Border Line est le portrait d’une frontière connue comme la plus accueillante et la plus infranchissable à la fois : les USA ! Un premier film prometteur.
Tout le monde a, un jour ou l’autre, ressenti l’angoisse du départ. Le passeport oublié, une date d’expiration dépassée, les billets que l’on ne retrouve pas. Plus le voyage est long et important, plus l’inquiétude monte. Border Line commence par cette angoisse. Dans le taxi qui mène à l’aéroport, un jeune couple s’installe sur la banquette arrière et, très vite, nous comprenons que c’est un grand départ, un nouveau choix de vie. Malgré le rythme haletant du film et le frisson qui traverse les personnages, nous ne pouvons pas encore nous douter du cauchemar qu’ils vont vivre.

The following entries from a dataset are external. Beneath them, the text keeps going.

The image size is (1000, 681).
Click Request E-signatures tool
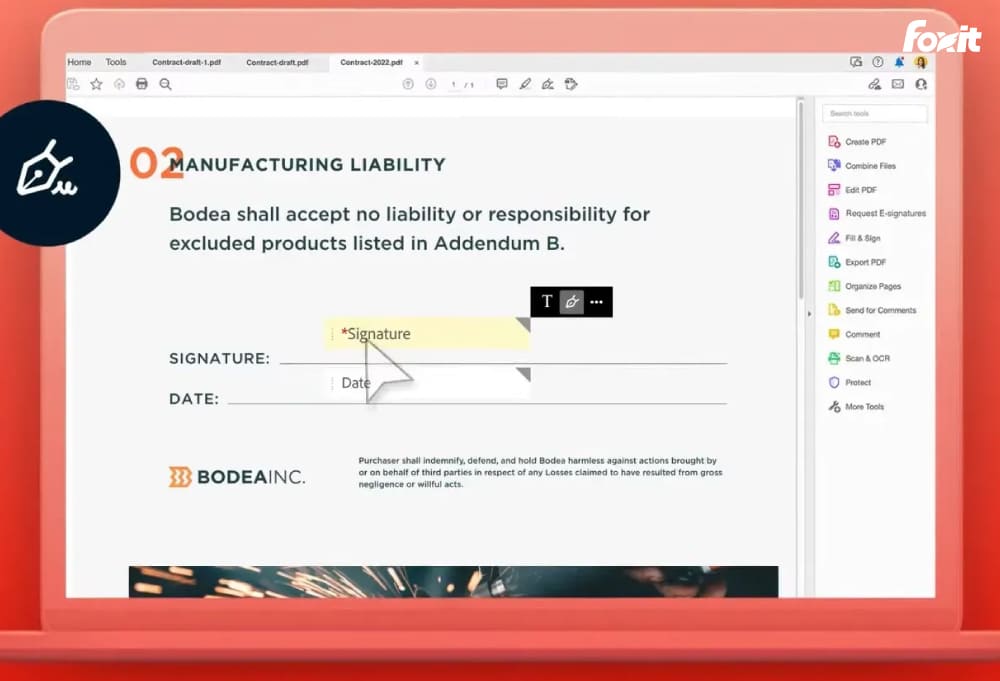pyautogui.click(x=884, y=213)
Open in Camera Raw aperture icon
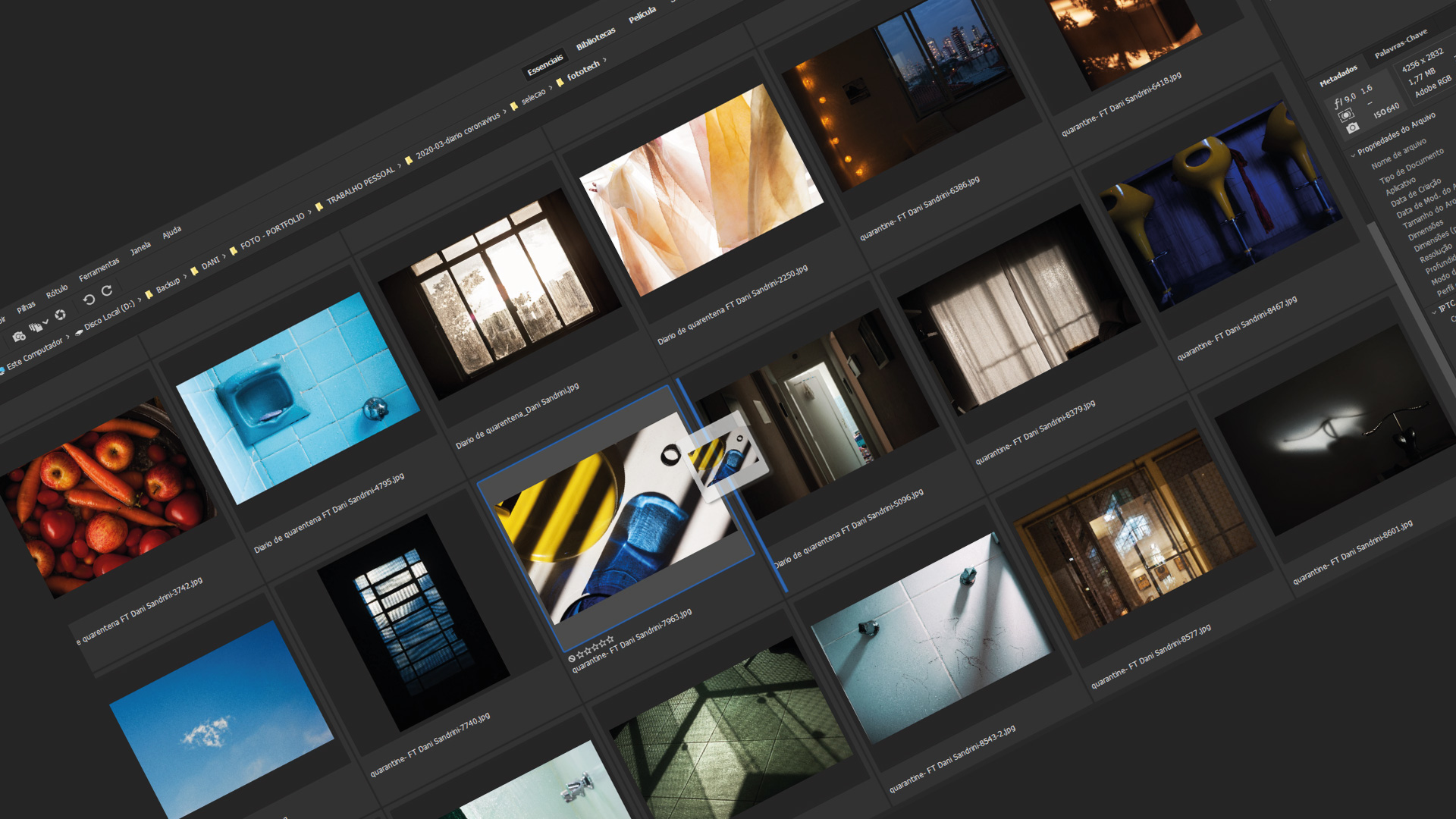1456x819 pixels. [60, 315]
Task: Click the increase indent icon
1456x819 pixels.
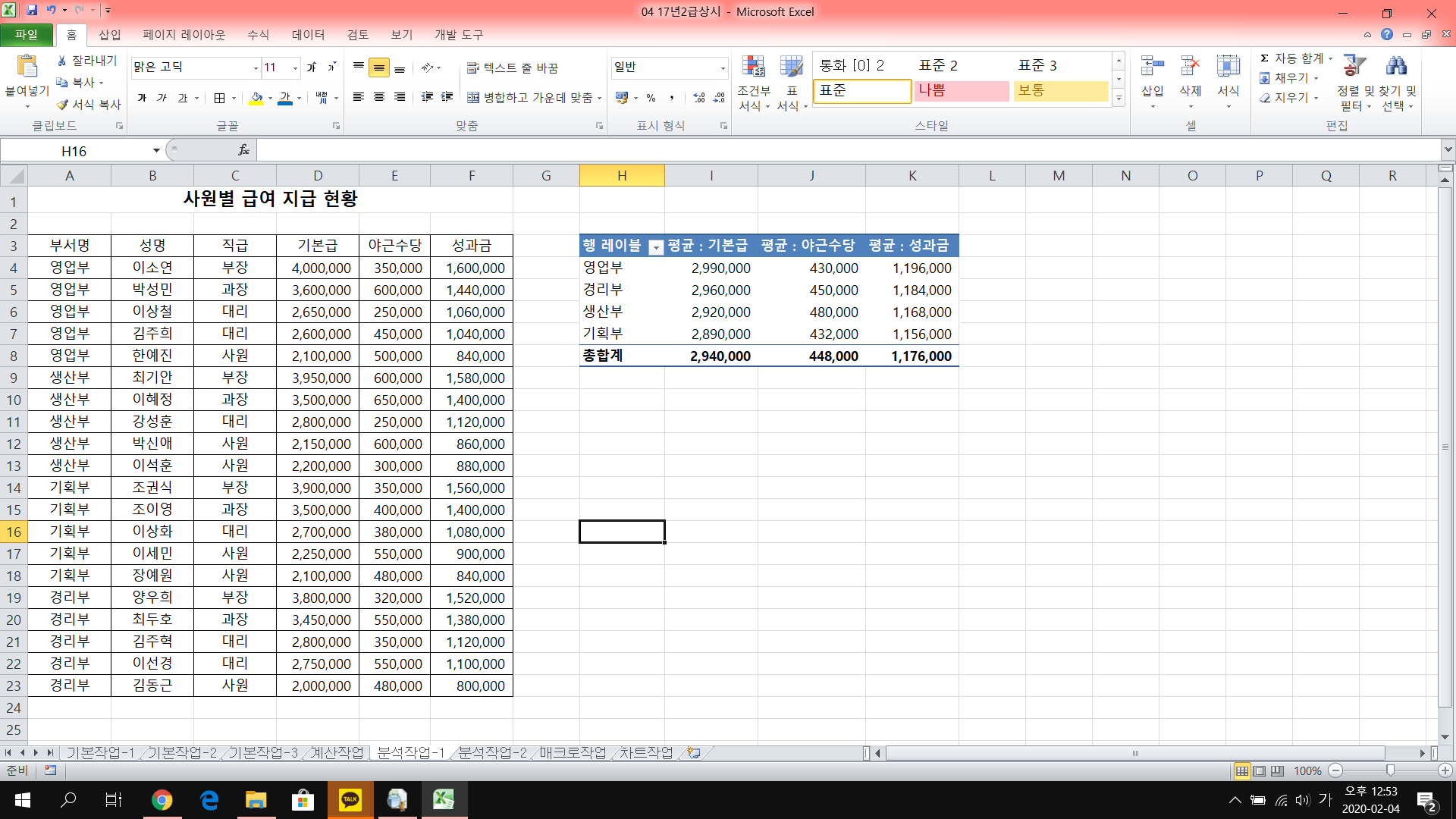Action: (447, 97)
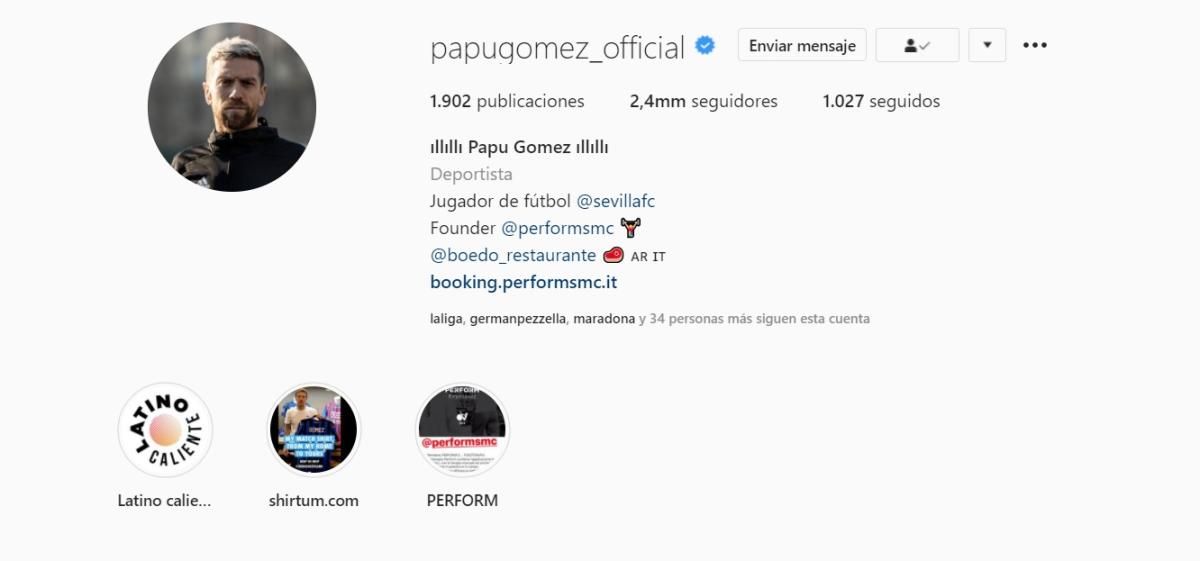Click the @performsmc mention link
1200x561 pixels.
pos(557,228)
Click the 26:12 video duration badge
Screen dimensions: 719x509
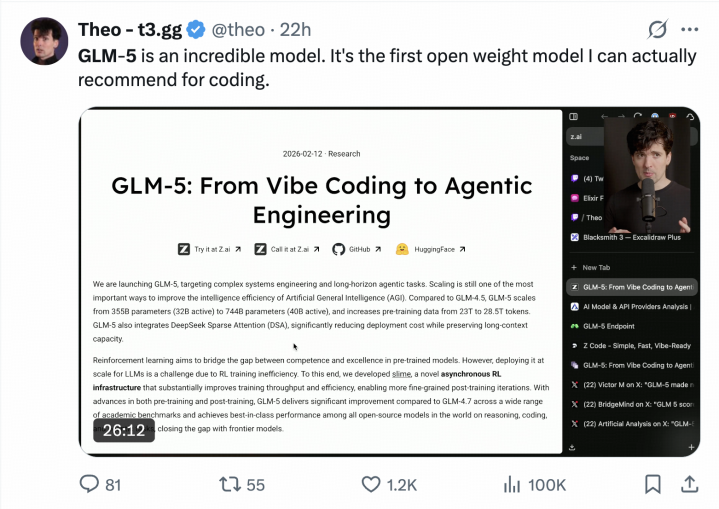[x=124, y=431]
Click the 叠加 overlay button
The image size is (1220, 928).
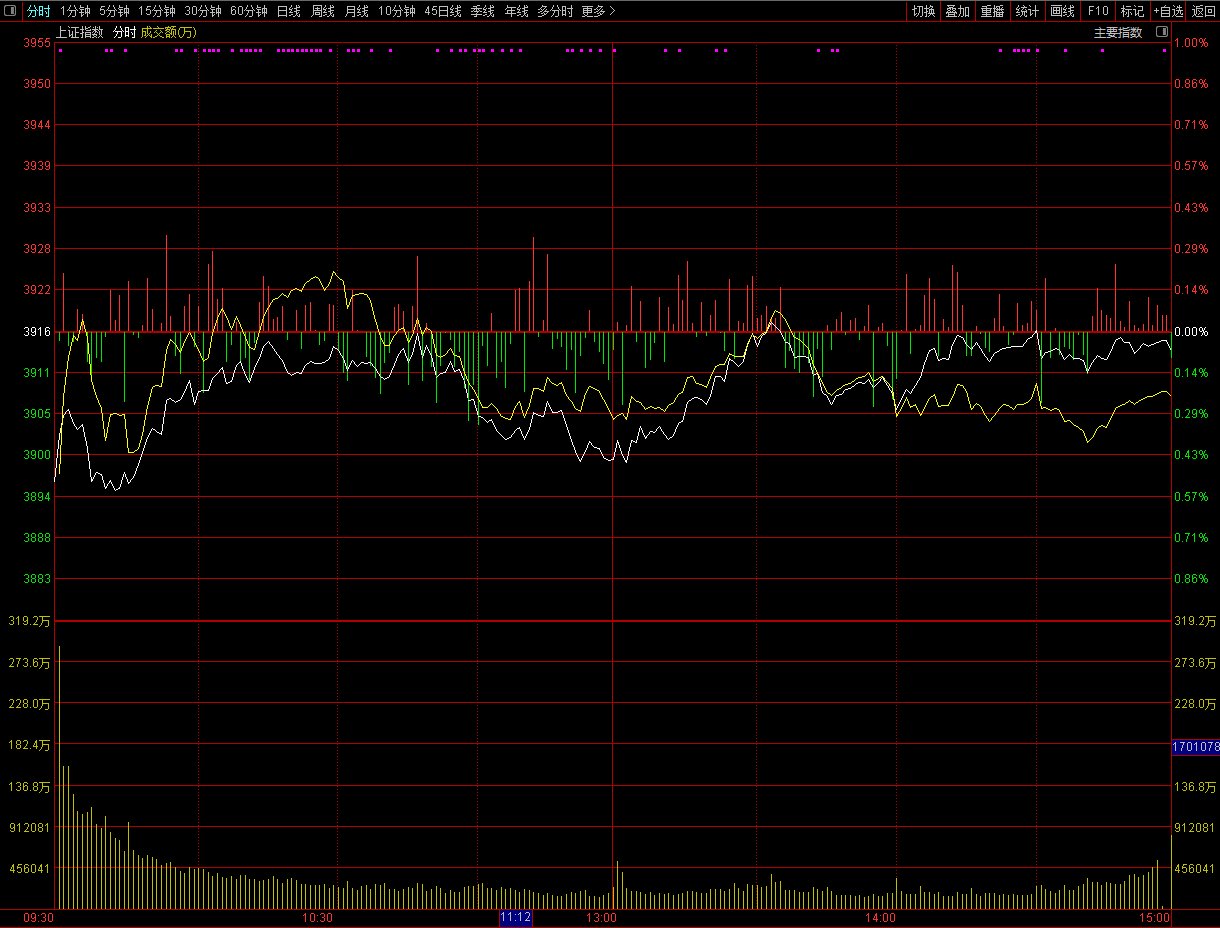[x=957, y=11]
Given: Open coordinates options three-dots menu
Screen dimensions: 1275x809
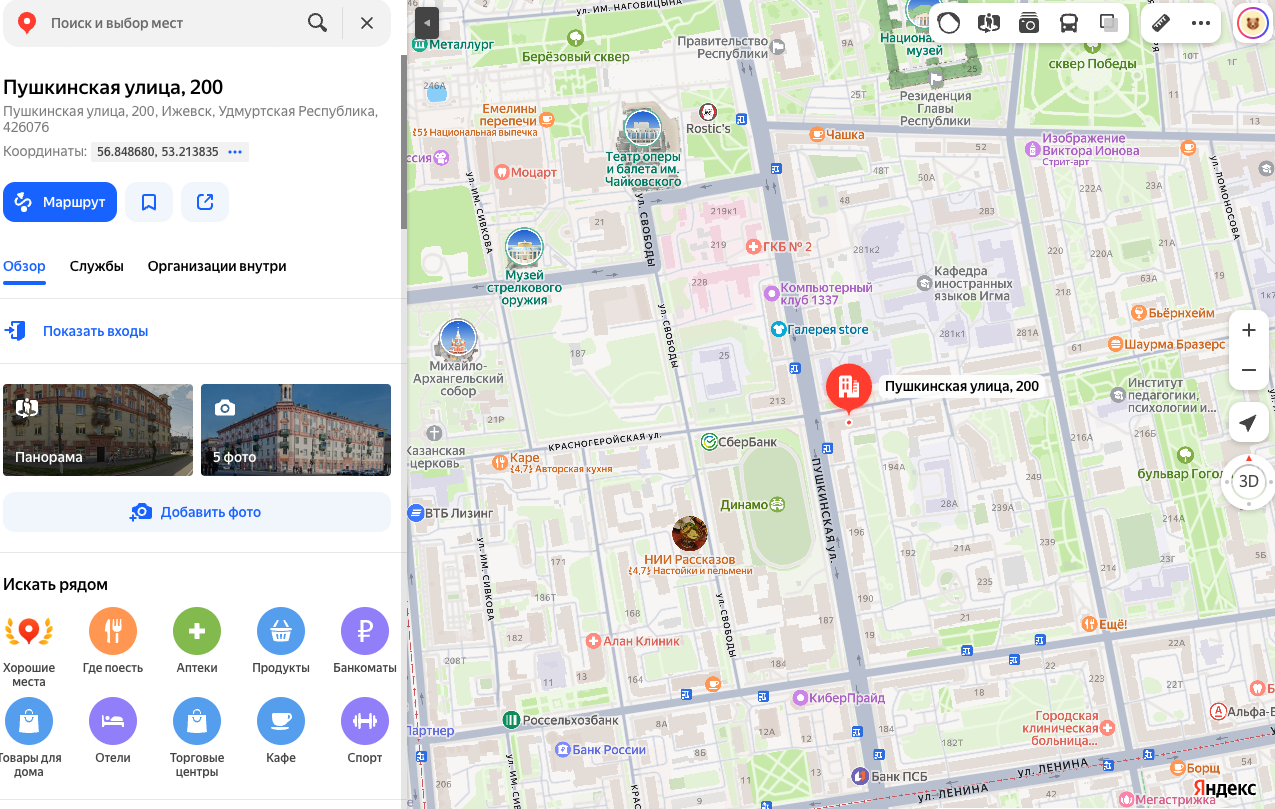Looking at the screenshot, I should [235, 152].
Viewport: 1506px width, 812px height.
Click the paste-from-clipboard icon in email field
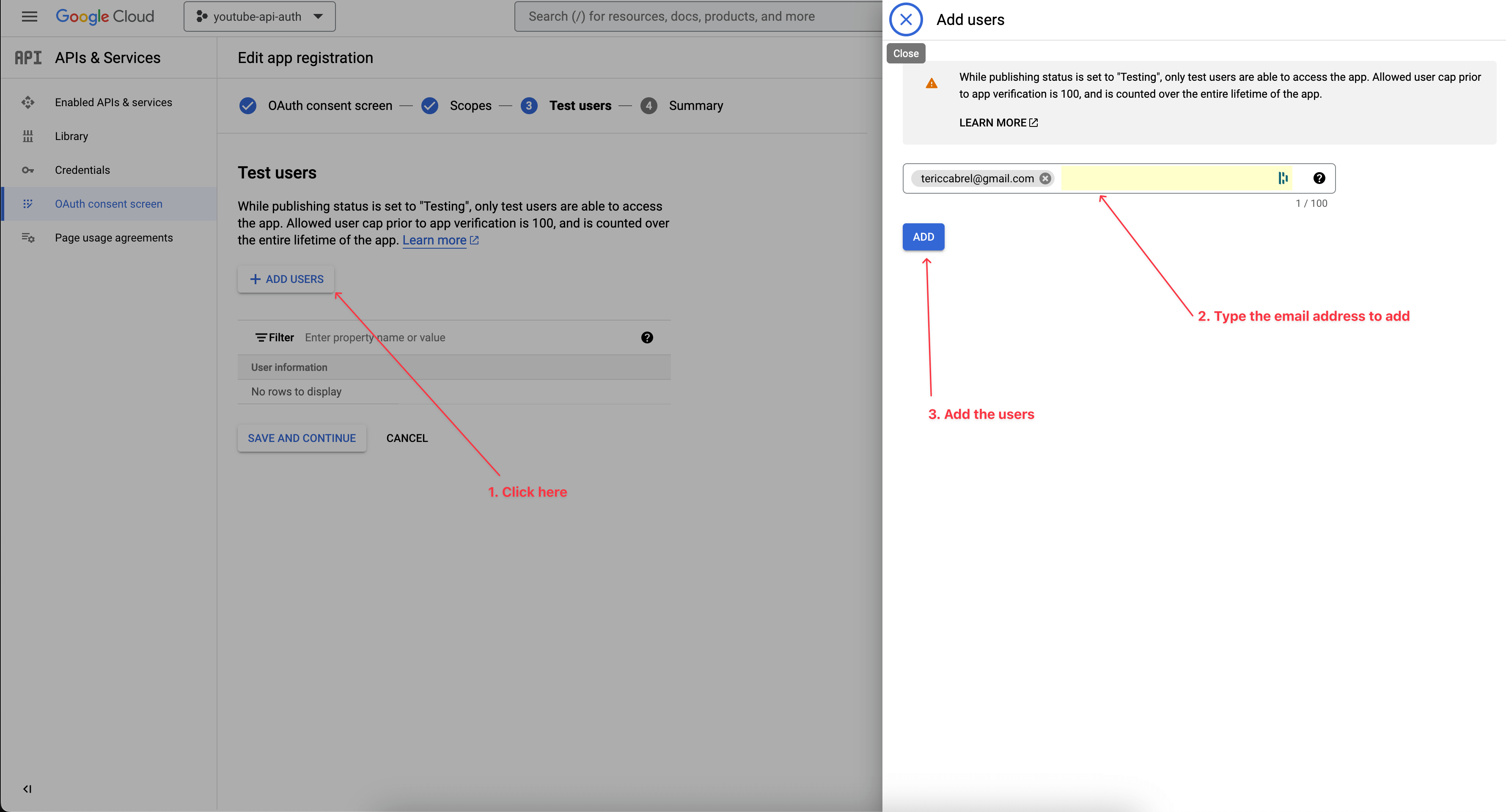1284,178
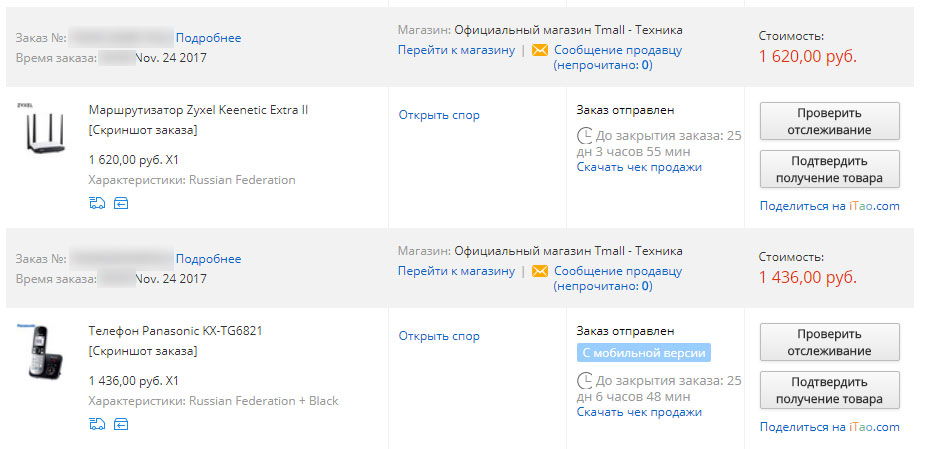This screenshot has width=925, height=449.
Task: Click the 'С мобильной версии' badge
Action: point(644,353)
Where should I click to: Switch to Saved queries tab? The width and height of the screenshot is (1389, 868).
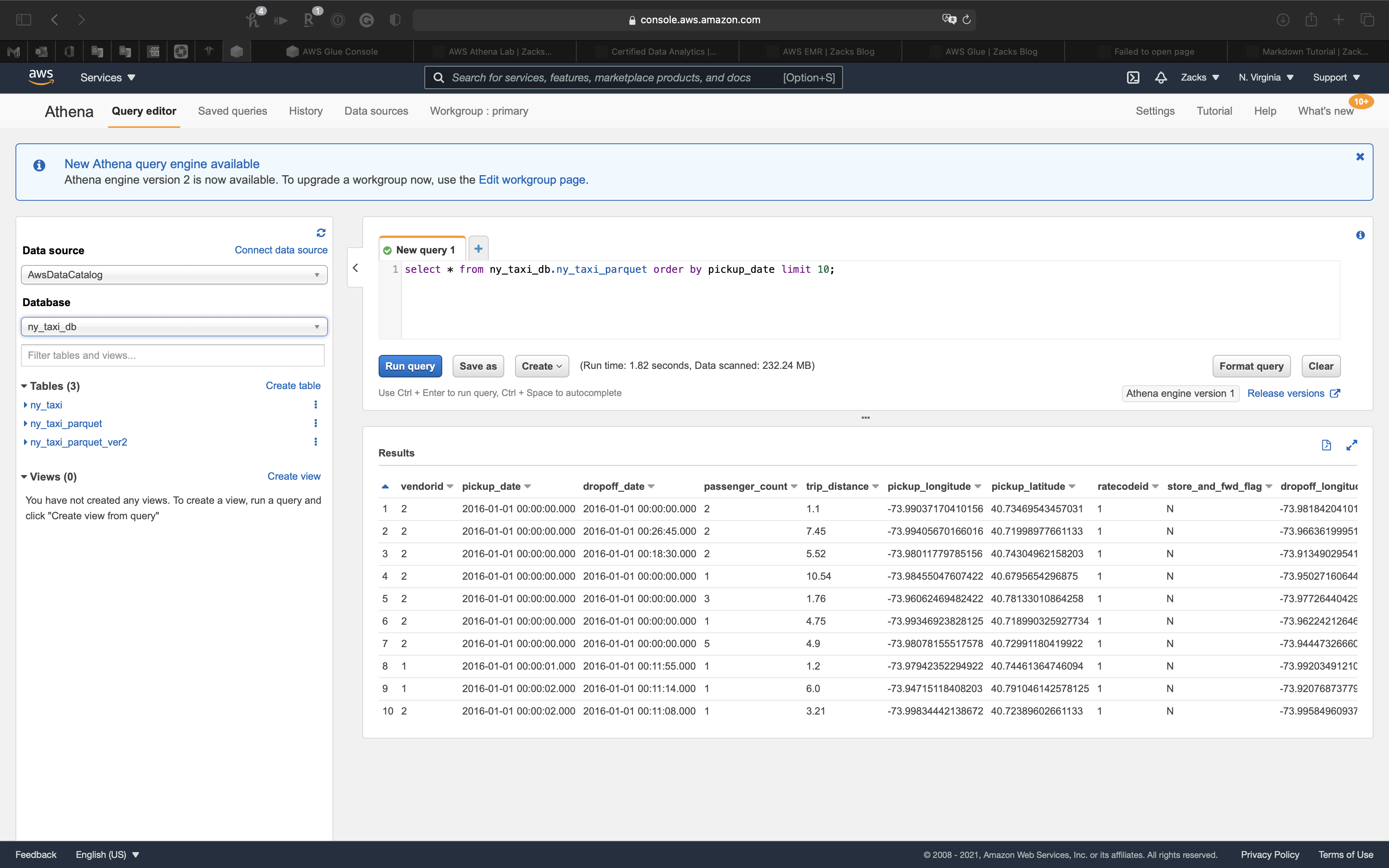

Seule la radio à laquelle ils ne prêtent pas attention et évoquant le mur de Trump à la frontière mexicaine, met en garde le spectateur sur la lente descente aux enfers que va constituer le passage par les bureaux d’émigration américains.
Récompensée du Prix d’Interprétation au Festival Premiers Plans d’Anger, Bruna Cusí interprète Elena, jeune trentenaire ayant grandi à Barcelone, danseuse, prof et détentrice d’un miraculeux sésame qui ouvre la porte du rêve américain : la fameuse « green card » obtenue grâce à un non moins célèbre tirage au sort : « the lottery ». L’homme qui s’installe à côté d’elle pour ce voyage s’appelle Diego. Il est de quelques années son aîné et, par contre, n’est pas né à Barcelone. Il n’est pas non plus espagnol mais vénézuélien. Supposition ou réalité, la sincérité de son amour sera remise en cause par l’administration lors de leur arrivée en Amérique. Alberto Amman, l’interprète de Diego, campe un personnage dont on ne sait pas si l’inquiétude provient d’une culpabilité ou d’une peur de l’injustice. L’administration américaine peut dévorer et recracher ses candidats à l’immigration tel un grand-duc sa pelote de réjection. Contrairement à Elena, bonne européenne candide croyant pouvoir faire usage de ses droits, Diego sait quel antre du diable se cache dans les sous-sols des aéroports. Tout comme le savent très bien les deux co-réalisateurs après avoir collecté récits familiaux ou conduits des enquêtes auprès de leurs proches. La violence qui s’introduit lors de l’interrogatoire des douanes est rendue par un scénario écrit au couteau et mis en scène comme un thriller. Construit dans la plus pure tradition du cinéma contestaire des 70’s, le film est un dialogue de sourds entre l’administration et les candidats à l’« american dream ». Un étau, une après-midi de chien, qui se resserre petit à petit autour de nos héros qui n’ont pas eu la chance de naître aux USA.
Border Line, de Juan Sebastián Vásquez et Alejandro Rojas. Avec Alberto Amman, Bruna Cusí, Laura Gómez, Ben Temple. Condor distribution, sortie le 1er mai.